TO BE DONE — Convert the listing, from the line containing "This screenshot has width=1670, height=879." through its last line, into a JSON array of strings, one string per line, leaving out blank lines.

PROVIDED INFORMATION —
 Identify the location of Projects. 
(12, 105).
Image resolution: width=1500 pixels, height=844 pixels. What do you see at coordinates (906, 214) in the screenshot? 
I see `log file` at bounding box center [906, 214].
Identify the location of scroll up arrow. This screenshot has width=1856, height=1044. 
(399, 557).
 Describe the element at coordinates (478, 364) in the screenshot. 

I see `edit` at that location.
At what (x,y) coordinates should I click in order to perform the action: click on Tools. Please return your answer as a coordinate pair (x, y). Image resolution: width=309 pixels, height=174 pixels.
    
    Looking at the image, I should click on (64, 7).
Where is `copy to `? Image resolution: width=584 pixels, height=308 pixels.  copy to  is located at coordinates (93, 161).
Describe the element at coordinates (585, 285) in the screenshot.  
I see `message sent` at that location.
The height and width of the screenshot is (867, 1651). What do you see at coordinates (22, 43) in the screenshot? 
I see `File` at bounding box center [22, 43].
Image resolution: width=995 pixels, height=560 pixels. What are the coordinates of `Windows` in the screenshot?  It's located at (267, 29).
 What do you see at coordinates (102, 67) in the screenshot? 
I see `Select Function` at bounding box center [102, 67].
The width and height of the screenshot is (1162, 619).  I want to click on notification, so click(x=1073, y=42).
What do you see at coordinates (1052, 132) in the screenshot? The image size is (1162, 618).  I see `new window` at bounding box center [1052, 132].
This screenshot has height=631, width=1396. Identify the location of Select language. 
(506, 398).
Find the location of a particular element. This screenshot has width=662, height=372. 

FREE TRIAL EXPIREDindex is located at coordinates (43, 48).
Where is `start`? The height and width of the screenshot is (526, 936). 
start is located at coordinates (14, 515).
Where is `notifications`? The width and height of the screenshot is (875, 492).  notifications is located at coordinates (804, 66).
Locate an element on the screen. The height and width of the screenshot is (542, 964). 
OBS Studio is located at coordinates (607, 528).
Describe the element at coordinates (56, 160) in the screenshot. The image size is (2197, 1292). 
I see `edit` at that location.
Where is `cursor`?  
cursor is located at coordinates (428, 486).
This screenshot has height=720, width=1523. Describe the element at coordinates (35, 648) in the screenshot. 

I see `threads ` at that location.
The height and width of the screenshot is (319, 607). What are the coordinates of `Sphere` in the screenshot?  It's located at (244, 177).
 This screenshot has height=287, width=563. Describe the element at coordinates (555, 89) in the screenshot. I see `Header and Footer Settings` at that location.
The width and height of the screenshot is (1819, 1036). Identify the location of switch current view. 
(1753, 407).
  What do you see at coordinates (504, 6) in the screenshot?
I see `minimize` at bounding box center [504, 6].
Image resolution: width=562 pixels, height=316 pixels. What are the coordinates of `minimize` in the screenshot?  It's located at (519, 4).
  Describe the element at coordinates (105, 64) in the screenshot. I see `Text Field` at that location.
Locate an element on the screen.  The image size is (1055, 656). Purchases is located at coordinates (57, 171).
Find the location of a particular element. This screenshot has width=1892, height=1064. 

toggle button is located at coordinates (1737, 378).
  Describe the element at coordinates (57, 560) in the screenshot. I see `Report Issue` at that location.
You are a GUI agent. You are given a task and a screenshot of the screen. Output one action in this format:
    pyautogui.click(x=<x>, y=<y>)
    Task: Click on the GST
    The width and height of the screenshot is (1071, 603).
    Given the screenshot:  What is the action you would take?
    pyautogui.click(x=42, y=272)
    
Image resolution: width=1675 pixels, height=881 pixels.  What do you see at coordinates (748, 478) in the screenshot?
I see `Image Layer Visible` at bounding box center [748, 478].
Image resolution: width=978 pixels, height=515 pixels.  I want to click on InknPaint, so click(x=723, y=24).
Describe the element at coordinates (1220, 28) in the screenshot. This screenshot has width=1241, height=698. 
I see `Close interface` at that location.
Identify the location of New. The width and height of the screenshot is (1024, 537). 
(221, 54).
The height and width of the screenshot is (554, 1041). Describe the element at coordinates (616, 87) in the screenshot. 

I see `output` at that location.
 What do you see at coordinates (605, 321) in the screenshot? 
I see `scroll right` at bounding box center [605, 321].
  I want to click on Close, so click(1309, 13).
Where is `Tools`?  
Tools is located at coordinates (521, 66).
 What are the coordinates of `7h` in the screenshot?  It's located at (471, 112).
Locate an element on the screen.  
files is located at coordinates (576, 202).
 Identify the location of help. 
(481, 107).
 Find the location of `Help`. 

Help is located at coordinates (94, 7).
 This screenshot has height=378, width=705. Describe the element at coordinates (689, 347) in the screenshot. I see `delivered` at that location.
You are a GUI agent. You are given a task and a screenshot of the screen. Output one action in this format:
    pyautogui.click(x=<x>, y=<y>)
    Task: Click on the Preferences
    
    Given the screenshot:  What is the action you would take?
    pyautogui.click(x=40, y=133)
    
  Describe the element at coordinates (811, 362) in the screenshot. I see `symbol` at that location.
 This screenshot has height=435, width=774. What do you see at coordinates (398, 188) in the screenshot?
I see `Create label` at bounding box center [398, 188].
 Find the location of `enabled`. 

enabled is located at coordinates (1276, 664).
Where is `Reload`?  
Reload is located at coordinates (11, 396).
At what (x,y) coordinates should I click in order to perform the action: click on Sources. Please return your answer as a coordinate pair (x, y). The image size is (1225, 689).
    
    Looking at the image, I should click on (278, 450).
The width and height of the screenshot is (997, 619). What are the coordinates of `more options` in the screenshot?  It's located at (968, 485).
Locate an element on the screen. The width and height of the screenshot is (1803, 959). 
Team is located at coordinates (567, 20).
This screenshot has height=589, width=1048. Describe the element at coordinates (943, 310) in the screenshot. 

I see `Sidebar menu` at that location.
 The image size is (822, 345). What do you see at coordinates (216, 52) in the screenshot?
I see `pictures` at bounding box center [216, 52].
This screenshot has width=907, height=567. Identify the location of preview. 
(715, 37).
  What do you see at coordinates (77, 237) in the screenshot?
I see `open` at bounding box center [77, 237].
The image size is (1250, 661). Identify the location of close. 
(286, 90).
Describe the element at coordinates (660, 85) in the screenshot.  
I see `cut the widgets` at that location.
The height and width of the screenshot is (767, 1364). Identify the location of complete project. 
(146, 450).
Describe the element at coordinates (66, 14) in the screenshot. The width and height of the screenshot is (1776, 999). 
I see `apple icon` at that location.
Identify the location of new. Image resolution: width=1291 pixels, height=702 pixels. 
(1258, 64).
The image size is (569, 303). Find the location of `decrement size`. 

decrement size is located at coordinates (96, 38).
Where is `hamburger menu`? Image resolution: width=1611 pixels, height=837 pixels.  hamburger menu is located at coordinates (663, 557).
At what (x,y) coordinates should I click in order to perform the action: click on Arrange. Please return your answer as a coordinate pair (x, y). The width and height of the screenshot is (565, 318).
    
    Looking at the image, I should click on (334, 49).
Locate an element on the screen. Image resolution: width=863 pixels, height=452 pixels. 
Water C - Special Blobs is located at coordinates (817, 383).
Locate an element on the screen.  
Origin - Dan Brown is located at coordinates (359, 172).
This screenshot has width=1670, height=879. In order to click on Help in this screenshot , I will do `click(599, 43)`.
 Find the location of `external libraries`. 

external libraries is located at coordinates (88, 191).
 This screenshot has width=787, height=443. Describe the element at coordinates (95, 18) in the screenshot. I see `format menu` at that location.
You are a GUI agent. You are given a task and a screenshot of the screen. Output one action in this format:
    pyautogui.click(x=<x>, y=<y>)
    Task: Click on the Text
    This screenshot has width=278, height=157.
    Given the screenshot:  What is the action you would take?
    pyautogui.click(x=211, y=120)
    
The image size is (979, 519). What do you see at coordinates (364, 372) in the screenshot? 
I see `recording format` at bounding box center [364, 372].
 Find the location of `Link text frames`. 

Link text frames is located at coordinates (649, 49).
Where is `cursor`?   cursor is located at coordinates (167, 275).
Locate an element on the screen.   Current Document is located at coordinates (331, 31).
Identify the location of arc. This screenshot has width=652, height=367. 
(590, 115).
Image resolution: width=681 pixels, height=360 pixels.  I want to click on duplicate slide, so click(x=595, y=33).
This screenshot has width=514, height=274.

WRITTEN RESPONSE —
[
  "This screenshot has width=1670, height=879. In order to click on Help in this screenshot , I will do `click(599, 43)`.",
  " Find the location of `external libraries`. ",
  "external libraries is located at coordinates (88, 191).",
  " This screenshot has width=787, height=443. Describe the element at coordinates (95, 18) in the screenshot. I see `format menu` at that location.",
  "You are a GUI agent. You are given a task and a screenshot of the screen. Output one action in this format:",
  "    pyautogui.click(x=<x>, y=<y>)",
  "    Task: Click on the Text",
  "    This screenshot has width=278, height=157.",
  "    Given the screenshot:  What is the action you would take?",
  "    pyautogui.click(x=211, y=120)",
  "The image size is (979, 519). What do you see at coordinates (364, 372) in the screenshot? ",
  "I see `recording format` at bounding box center [364, 372].",
  " Find the location of `Link text frames`. ",
  "Link text frames is located at coordinates (649, 49).",
  "Where is `cursor`?   cursor is located at coordinates (167, 275).",
  "Locate an element on the screen.   Current Document is located at coordinates (331, 31).",
  "Identify the location of arc. This screenshot has width=652, height=367. ",
  "(590, 115).",
  "Image resolution: width=681 pixels, height=360 pixels.  I want to click on duplicate slide, so click(x=595, y=33).",
  "This screenshot has width=514, height=274."
]